Say how many lines in the following entries include "will", and add nothing else.
★ ★ ★ ★
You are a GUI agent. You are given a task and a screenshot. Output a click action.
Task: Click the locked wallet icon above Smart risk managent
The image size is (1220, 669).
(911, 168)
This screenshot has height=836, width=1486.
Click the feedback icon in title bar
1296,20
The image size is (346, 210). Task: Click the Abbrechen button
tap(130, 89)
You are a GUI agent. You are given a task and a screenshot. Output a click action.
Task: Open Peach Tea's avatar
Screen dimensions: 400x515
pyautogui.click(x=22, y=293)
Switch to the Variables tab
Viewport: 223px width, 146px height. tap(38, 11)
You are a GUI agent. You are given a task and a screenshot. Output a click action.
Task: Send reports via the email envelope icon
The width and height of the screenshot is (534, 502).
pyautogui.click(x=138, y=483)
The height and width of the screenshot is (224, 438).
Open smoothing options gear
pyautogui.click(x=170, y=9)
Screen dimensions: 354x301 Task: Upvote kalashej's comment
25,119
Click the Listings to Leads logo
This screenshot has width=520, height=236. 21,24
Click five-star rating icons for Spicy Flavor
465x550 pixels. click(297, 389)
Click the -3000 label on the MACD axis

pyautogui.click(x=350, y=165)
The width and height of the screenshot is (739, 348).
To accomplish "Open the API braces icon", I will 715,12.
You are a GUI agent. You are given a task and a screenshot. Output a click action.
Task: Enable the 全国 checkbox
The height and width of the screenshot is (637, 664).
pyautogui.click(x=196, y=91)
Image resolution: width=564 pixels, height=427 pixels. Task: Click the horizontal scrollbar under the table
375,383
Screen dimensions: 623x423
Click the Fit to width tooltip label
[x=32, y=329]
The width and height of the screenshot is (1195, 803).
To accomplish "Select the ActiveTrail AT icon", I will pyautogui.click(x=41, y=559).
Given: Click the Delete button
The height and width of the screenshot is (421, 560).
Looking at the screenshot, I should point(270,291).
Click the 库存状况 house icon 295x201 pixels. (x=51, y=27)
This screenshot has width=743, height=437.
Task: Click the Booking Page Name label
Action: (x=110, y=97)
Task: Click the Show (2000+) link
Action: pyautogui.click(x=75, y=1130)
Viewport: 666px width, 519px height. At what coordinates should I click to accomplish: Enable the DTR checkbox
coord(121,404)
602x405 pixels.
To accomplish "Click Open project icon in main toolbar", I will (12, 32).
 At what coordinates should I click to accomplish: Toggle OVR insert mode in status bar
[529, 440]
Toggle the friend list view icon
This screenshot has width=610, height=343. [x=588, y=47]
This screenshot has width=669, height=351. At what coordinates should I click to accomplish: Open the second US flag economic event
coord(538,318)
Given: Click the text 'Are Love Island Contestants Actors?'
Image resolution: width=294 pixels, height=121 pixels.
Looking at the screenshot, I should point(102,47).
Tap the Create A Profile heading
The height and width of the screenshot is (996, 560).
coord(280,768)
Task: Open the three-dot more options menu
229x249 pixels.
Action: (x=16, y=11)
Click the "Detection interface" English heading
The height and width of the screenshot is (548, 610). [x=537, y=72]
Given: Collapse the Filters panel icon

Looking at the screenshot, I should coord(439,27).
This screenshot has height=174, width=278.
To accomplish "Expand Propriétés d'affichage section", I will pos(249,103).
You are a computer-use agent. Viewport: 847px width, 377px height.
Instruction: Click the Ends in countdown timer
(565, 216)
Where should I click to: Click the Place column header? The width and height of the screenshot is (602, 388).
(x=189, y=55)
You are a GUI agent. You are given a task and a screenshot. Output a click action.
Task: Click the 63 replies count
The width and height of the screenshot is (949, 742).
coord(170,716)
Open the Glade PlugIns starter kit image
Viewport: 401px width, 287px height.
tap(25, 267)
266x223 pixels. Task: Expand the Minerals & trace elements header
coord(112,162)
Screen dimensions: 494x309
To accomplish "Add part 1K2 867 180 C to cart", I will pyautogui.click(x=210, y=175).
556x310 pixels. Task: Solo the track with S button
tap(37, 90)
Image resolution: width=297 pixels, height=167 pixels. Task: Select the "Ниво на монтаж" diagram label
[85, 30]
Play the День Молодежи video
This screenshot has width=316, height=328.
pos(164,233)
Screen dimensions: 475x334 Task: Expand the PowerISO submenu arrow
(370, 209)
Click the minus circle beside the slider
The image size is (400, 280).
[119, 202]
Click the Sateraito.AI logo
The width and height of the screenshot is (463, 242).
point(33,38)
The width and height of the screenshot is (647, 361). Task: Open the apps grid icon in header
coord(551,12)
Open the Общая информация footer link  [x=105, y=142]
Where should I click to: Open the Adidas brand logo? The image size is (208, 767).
★ ★ ★ ★
## Expected answer
5